## EXERCISE MATERIAL
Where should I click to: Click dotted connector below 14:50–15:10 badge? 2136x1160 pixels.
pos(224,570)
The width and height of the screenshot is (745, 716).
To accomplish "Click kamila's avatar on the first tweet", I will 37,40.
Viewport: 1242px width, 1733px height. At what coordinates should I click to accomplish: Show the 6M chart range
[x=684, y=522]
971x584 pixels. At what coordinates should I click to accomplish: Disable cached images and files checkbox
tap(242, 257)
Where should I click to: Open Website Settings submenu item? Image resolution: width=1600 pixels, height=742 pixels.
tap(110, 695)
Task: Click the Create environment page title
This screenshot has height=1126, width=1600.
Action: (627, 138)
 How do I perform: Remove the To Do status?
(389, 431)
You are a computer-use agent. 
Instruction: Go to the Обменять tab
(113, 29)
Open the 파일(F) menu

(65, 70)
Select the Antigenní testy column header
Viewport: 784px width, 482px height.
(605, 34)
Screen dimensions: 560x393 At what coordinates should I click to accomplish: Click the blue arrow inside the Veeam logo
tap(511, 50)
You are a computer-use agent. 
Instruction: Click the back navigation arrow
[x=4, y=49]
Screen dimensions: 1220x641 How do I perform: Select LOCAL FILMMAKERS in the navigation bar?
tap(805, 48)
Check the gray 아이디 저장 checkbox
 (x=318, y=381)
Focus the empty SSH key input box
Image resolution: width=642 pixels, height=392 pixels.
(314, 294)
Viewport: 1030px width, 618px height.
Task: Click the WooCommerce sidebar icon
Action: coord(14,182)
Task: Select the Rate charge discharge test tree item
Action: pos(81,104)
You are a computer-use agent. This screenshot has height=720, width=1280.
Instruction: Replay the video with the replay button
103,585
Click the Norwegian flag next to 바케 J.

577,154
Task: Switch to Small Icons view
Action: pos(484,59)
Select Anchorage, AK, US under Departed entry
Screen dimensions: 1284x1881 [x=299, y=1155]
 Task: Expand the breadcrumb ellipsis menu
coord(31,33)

## STATED PROBLEM
Can you give all the lines above as a Markdown table with the columns Row and Line, numbering each line and leaving out the blank ones?

## TASK SOLUTION
| Row | Line |
|---|---|
| 1 | Where should I click to: Click dotted connector below 14:50–15:10 badge? 2136x1160 pixels. |
| 2 | pos(224,570) |
| 3 | The width and height of the screenshot is (745, 716). |
| 4 | To accomplish "Click kamila's avatar on the first tweet", I will 37,40. |
| 5 | Viewport: 1242px width, 1733px height. At what coordinates should I click to accomplish: Show the 6M chart range |
| 6 | [x=684, y=522] |
| 7 | 971x584 pixels. At what coordinates should I click to accomplish: Disable cached images and files checkbox |
| 8 | tap(242, 257) |
| 9 | Where should I click to: Open Website Settings submenu item? Image resolution: width=1600 pixels, height=742 pixels. |
| 10 | tap(110, 695) |
| 11 | Task: Click the Create environment page title |
| 12 | This screenshot has height=1126, width=1600. |
| 13 | Action: (627, 138) |
| 14 |  How do I perform: Remove the To Do status? |
| 15 | (389, 431) |
| 16 | You are a computer-use agent.  |
| 17 | Instruction: Go to the Обменять tab |
| 18 | (113, 29) |
| 19 | Open the 파일(F) menu |
| 20 | (65, 70) |
| 21 | Select the Antigenní testy column header |
| 22 | Viewport: 784px width, 482px height. |
| 23 | (605, 34) |
| 24 | Screen dimensions: 560x393 At what coordinates should I click to accomplish: Click the blue arrow inside the Veeam logo |
| 25 | tap(511, 50) |
| 26 | You are a computer-use agent.  |
| 27 | Instruction: Click the back navigation arrow |
| 28 | [x=4, y=49] |
| 29 | Screen dimensions: 1220x641 How do I perform: Select LOCAL FILMMAKERS in the navigation bar? |
| 30 | tap(805, 48) |
| 31 | Check the gray 아이디 저장 checkbox |
| 32 |  (x=318, y=381) |
| 33 | Focus the empty SSH key input box |
| 34 | Image resolution: width=642 pixels, height=392 pixels. |
| 35 | (314, 294) |
| 36 | Viewport: 1030px width, 618px height. |
| 37 | Task: Click the WooCommerce sidebar icon |
| 38 | Action: coord(14,182) |
| 39 | Task: Select the Rate charge discharge test tree item |
| 40 | Action: pos(81,104) |
| 41 | You are a computer-use agent. This screenshot has height=720, width=1280. |
| 42 | Instruction: Replay the video with the replay button |
| 43 | 103,585 |
| 44 | Click the Norwegian flag next to 바케 J. |
| 45 | 577,154 |
| 46 | Task: Switch to Small Icons view |
| 47 | Action: pos(484,59) |
| 48 | Select Anchorage, AK, US under Departed entry |
| 49 | Screen dimensions: 1284x1881 [x=299, y=1155] |
| 50 |  Task: Expand the breadcrumb ellipsis menu |
| 51 | coord(31,33) |